Polaris Fashion Place is a two-level shopping mall and surrounding retail plaza serving Columbus, Ohio, United States. The mall, owned locally by O'Connor Capital Partners, is located off Interstate 71 on Polaris Parkway in Delaware County just to the north of the boundary between Delaware and Franklin County. The mall features four anchor stores: Dick's House of Sport, Von Maur, Macy's, and JCPenney, as well as an outdoor promenade which includes Dave & Buster's and Barnes & Noble.

The mall is part of the much larger 1,200-acre POLARIS Centers of Commerce real estate development in northern Columbus. This development includes the McCoy Center, the Polaris Founder's Park along with over a hundred other commercial and residential developments.

==History==
Glimcher Realty Trust began construction on Polaris Fashion Place in June 2000. The mall opened in November 2001 with 146 inline tenants. The developers chose to include several tenants which were lacking in the market, including four of the seven anchor stores: Kaufmann's, The Great Indoors, Lord & Taylor, and Saks Fifth Avenue. The other three anchors were JCPenney, Sears and Lazarus; all three relocated from Northland Mall, which closed on October 31, 2002 following the loss of its remaining inline tenants and the Northland Mall was demolished in February 2004.

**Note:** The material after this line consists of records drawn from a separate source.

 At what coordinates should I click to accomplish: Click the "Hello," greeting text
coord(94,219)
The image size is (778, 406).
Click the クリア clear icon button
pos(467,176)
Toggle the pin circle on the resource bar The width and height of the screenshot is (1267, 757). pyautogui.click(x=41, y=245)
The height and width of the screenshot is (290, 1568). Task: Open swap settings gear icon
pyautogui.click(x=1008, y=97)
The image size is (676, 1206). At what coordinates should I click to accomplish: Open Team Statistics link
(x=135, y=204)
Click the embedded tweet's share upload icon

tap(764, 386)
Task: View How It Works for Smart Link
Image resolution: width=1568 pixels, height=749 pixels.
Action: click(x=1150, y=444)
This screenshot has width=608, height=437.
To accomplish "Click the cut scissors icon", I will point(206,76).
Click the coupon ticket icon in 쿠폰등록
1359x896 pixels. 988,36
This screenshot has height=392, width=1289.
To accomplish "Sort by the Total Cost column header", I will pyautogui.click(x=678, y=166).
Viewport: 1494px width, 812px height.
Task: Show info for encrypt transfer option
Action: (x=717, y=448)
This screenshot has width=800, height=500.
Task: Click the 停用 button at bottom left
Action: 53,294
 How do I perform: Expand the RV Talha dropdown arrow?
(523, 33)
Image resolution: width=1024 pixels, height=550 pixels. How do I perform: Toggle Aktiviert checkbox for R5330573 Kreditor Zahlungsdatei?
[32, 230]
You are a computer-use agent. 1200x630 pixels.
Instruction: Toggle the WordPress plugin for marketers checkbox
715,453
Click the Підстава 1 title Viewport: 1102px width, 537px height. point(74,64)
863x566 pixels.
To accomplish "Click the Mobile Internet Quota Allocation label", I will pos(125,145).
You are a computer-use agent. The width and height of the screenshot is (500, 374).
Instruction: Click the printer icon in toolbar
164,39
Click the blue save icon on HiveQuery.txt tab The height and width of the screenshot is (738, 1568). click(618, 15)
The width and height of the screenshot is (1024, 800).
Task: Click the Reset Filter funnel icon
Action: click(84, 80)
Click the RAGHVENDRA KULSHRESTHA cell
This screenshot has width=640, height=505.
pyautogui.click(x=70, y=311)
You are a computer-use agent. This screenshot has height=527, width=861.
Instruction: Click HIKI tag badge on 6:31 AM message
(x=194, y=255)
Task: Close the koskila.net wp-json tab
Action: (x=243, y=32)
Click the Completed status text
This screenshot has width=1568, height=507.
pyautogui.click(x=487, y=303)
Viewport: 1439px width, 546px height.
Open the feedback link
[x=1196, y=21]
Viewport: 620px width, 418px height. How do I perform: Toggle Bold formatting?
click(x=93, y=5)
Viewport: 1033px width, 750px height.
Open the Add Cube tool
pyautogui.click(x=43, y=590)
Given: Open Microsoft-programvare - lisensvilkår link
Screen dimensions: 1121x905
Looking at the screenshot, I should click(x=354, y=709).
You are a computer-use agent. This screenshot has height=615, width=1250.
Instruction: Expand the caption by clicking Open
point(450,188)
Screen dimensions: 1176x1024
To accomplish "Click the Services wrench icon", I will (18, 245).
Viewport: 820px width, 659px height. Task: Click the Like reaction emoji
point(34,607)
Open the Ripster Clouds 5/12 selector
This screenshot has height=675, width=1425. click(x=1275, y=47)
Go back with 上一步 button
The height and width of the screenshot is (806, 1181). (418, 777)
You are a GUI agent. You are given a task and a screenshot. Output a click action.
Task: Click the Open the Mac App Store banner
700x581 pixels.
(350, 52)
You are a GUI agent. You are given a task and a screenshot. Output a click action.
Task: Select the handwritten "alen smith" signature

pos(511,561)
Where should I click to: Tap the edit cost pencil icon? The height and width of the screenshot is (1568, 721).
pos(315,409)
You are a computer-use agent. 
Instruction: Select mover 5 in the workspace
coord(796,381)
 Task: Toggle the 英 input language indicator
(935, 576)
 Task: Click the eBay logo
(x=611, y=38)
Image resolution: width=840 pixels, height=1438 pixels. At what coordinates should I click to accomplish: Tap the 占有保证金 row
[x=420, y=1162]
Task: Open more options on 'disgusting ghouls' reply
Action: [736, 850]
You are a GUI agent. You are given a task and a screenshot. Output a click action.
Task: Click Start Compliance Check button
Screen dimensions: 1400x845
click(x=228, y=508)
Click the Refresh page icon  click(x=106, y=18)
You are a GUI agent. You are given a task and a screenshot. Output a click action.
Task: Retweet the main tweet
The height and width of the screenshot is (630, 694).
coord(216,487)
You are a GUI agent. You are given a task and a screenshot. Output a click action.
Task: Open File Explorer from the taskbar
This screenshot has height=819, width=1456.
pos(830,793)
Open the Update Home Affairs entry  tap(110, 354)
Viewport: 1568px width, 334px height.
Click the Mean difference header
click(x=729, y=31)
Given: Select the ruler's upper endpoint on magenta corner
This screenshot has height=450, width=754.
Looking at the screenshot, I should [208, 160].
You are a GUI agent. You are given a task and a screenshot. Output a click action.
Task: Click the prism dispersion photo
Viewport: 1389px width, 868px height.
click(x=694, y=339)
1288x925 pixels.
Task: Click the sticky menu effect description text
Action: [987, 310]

In 2003, the Lazarus store was dual-branded as Lazarus-Macy's, and then to just Macy's in 2005. After the 2006 acquisition by Federated Stores (now Macy's, Inc.) of Kaufmann's parent company, May Department Stores Company, the Kaufmann's store was shuttered and sold to Glimcher for redevelopment. In 2007, the store was demolished for an outdoor expansion comprising Barnes & Noble, Forever 21 and several restaurants, including Benihana, The Cheesecake Factory and Dave & Buster's. This concourse opened in 2008. Lord & Taylor was repositioned and shuttered entirely in 2004. It was replaced with Von Maur, whose location at the mall is also the first in the state.

On February 22, 2012, Sears Holdings Corporation announced it would be closing all 9 of its Great Indoors. It was replaced by a dual-branded Dick's Sporting Goods and its subsidiary Field & Stream (later Public Lands) in 2015. In August 2025, both stores reopened under the Dick's House of Sport brand.

In 2019, Sears closed. In 2021, it was replaced with Fieldhouse USA, a multi-discipline indoor sports facility.

In March 2021, the mall saw two separate shooting incidents within the interior corridors, on March 3 and 15. These were the first such incidents in the mall's history.

In February 2026, it was announced that the Saks Fifth Avenue anchor store would close by April 2026.